Static Test and Seismic Dynamic Response of an Innovative 3D Seismic Isolation System

Abstract

Seismic isolation is an efficient strategy to protect structures from the effects of moderate to severe earthquake shaking. Conventional isolation devices can reduce the structural response in horizontal directions only; however, three-dimensional (3D) ground motions have been observed in earthquake records. In this paper, an innovative 3D seismic isolator is proposed. A new kind of asymmetric oblique hysteretic model is illustrated, and a quasistatic compression test of a model device using three lead rubber bearings (LRBs) is conducted. The test results and theoretical model results match well. A significant asymmetric property is observed in the hysteretic curves. The proposed hysteretic model can efficiently simulate the vertical mechanical behavior of a 3D seismic isolation system. The effects of different parameters are highlighted based on the theoretical mechanical model.
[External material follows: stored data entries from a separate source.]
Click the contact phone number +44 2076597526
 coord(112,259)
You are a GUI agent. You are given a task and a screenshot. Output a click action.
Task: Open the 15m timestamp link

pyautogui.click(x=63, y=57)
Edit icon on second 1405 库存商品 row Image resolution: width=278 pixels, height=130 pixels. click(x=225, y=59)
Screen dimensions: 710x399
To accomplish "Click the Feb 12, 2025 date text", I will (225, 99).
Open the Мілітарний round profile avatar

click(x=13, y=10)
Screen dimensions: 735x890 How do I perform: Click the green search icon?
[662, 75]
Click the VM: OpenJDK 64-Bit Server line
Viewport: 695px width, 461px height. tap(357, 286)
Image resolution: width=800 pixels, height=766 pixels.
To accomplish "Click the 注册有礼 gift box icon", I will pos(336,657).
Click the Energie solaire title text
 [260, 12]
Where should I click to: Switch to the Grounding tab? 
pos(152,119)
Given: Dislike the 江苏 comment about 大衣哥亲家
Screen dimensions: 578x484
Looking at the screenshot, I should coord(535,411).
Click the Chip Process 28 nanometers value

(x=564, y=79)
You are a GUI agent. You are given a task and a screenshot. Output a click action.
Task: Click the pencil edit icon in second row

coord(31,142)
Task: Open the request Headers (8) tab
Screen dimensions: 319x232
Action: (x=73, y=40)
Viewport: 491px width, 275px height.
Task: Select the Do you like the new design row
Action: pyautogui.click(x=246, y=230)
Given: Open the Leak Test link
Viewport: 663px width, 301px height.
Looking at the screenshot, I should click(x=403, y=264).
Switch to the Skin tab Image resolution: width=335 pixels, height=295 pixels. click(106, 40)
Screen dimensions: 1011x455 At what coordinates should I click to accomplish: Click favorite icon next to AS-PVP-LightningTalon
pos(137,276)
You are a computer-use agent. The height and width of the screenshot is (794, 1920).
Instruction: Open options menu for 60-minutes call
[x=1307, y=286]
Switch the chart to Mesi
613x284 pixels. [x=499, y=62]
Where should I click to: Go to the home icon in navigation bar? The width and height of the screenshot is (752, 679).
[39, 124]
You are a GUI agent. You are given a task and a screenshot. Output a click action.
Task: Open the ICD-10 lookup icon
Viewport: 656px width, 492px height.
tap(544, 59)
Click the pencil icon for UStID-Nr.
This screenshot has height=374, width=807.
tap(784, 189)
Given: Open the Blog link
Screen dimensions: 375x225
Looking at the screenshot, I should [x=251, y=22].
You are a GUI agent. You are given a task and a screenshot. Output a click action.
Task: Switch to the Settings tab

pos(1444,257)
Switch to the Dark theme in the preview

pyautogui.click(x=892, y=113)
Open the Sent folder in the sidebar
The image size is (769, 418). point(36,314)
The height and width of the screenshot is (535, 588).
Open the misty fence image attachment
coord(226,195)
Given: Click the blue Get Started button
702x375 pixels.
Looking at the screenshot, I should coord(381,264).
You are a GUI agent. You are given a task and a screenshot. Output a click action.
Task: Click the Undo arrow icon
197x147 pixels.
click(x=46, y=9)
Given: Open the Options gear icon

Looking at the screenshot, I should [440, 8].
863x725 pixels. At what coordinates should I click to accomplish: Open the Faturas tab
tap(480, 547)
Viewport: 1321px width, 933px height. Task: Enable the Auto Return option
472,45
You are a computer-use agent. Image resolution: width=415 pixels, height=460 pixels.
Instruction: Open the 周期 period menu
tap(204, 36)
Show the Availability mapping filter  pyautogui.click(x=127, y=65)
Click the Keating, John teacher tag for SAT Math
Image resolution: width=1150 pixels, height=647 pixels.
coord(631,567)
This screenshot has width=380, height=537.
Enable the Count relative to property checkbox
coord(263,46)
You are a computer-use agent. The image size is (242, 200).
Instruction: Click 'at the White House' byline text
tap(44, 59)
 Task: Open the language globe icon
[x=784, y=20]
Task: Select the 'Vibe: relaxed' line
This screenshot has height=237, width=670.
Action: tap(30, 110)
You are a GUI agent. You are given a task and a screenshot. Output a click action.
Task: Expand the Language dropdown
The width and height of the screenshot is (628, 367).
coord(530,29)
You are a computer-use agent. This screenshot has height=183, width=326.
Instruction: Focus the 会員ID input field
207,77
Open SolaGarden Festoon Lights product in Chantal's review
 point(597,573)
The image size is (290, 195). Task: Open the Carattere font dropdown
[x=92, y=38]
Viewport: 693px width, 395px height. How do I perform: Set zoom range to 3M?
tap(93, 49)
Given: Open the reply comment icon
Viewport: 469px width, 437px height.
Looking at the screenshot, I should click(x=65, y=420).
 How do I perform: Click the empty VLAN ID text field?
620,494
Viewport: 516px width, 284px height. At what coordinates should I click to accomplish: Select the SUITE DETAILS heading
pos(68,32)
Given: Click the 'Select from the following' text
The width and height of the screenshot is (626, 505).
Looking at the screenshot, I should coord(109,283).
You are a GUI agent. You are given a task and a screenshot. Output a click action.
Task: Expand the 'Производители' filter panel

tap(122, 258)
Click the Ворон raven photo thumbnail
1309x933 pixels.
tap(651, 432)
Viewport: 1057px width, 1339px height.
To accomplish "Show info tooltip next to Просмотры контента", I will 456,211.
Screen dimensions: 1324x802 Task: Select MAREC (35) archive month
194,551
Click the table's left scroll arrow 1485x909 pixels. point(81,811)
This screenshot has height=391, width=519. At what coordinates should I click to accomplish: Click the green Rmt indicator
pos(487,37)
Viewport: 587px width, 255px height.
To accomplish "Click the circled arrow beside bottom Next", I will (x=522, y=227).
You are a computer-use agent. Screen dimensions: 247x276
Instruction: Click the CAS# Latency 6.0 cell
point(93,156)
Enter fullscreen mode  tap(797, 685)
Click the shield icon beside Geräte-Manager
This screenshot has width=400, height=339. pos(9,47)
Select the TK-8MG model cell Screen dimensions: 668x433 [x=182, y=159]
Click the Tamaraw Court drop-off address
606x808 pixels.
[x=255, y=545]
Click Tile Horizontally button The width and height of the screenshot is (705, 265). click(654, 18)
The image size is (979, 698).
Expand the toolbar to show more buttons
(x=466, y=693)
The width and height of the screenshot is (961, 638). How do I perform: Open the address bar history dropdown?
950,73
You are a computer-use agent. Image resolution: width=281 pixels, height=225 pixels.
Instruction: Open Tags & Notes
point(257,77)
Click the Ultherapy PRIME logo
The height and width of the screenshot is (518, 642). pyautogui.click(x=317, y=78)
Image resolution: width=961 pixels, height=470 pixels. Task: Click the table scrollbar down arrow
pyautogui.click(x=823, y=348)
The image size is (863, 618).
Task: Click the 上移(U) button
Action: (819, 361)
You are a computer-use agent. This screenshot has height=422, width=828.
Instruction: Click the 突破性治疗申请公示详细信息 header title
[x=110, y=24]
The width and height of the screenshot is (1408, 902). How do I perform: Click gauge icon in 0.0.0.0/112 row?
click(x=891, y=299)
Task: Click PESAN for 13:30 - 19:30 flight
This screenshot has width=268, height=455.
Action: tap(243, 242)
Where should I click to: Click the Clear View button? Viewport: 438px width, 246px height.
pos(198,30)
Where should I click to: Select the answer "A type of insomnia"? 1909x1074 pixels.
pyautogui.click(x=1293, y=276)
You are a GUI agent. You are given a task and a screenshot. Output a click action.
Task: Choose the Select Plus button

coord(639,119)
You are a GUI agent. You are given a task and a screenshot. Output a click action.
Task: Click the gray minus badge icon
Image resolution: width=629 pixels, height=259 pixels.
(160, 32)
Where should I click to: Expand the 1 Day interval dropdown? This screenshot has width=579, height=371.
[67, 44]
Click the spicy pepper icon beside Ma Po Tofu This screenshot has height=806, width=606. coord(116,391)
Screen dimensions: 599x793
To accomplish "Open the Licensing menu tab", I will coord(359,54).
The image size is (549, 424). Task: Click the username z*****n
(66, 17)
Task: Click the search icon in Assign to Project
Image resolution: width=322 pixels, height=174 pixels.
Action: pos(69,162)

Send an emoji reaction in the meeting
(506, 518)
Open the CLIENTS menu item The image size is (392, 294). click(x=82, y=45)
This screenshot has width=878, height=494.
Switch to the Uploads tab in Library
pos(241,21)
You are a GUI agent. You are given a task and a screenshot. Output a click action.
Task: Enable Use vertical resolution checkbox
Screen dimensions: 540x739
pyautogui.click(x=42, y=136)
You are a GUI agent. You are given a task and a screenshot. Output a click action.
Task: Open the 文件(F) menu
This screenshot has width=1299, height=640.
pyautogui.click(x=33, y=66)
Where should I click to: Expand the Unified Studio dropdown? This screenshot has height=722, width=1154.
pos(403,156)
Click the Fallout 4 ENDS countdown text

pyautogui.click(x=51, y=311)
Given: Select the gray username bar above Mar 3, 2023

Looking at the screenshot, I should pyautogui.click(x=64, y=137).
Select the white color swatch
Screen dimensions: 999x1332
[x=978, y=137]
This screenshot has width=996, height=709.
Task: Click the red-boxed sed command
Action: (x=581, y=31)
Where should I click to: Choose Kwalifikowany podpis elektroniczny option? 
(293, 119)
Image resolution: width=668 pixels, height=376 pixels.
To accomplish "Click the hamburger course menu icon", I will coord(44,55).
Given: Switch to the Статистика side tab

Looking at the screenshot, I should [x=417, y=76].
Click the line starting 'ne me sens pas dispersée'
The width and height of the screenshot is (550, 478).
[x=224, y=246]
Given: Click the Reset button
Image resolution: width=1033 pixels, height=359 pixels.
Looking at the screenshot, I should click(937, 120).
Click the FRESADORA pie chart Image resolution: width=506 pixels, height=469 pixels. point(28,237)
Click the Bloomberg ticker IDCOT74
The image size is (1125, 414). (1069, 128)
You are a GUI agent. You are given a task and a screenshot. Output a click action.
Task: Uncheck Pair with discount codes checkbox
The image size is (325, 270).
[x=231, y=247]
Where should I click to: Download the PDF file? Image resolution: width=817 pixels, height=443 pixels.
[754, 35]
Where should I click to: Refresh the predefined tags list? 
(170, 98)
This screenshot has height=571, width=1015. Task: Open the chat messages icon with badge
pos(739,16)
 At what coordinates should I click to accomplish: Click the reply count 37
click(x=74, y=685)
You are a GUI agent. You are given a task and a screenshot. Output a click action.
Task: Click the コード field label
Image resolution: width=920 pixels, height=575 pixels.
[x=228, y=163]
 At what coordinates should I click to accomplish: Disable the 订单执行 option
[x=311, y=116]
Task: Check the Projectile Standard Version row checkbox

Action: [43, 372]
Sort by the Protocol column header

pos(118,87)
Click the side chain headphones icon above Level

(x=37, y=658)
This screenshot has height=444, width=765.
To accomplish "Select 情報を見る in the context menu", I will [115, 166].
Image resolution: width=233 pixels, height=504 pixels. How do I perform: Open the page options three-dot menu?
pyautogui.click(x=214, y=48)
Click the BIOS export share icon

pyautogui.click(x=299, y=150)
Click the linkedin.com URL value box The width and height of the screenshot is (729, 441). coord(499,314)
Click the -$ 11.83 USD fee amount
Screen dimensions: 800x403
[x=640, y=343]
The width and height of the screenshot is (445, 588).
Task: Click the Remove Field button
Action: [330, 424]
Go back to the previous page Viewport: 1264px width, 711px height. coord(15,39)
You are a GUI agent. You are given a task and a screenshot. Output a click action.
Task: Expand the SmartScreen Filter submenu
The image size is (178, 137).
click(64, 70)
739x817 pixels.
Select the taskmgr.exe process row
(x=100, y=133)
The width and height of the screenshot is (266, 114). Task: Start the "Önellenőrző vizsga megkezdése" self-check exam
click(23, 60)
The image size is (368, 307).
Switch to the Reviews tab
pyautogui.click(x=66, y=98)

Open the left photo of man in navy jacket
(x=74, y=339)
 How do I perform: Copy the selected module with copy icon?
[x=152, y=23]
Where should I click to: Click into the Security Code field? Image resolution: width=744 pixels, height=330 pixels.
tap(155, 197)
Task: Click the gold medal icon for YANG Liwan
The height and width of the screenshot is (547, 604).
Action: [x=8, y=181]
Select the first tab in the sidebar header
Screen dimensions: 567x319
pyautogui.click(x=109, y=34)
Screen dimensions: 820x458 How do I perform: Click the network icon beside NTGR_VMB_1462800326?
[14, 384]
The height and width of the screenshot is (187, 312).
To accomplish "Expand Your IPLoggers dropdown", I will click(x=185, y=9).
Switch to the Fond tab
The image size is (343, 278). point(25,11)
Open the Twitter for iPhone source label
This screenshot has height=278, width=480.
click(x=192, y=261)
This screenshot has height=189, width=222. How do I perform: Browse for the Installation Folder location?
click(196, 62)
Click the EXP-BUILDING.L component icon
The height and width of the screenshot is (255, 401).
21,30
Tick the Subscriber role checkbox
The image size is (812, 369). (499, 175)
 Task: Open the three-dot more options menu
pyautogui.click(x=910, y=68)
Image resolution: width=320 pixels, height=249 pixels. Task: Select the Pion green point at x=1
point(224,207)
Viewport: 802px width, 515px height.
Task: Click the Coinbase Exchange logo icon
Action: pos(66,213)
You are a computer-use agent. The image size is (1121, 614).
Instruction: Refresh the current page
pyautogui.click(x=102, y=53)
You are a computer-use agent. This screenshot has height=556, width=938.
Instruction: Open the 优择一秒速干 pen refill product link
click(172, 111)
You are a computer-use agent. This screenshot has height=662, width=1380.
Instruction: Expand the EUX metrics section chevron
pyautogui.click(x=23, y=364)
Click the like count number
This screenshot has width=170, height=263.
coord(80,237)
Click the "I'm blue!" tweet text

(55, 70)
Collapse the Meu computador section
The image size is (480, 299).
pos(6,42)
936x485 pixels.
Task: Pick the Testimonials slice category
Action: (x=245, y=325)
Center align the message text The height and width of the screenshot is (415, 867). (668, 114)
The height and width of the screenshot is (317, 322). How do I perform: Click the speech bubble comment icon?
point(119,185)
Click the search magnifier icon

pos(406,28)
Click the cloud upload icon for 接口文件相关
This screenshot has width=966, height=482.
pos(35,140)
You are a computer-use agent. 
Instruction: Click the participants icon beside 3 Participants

The inclination angle, friction coefficient, and second shape factor of the inclined LRBs strongly influence the vertical behavior of the proposed device. A dynamic response analysis of the substructure of a nuclear power plant (NPP) is conducted. The hysteretic curves have the shape of an asymmetric quadrangle; this shape is similar to that observed in the test results. The vertical acceleration response of the vertical isolation structure is reduced by 33% compared with that of a fixed-base structure and reduced by 58% compared with that of a horizontal isolation structure. The proposed 3D isolator can sufficiently isolate the seismic input.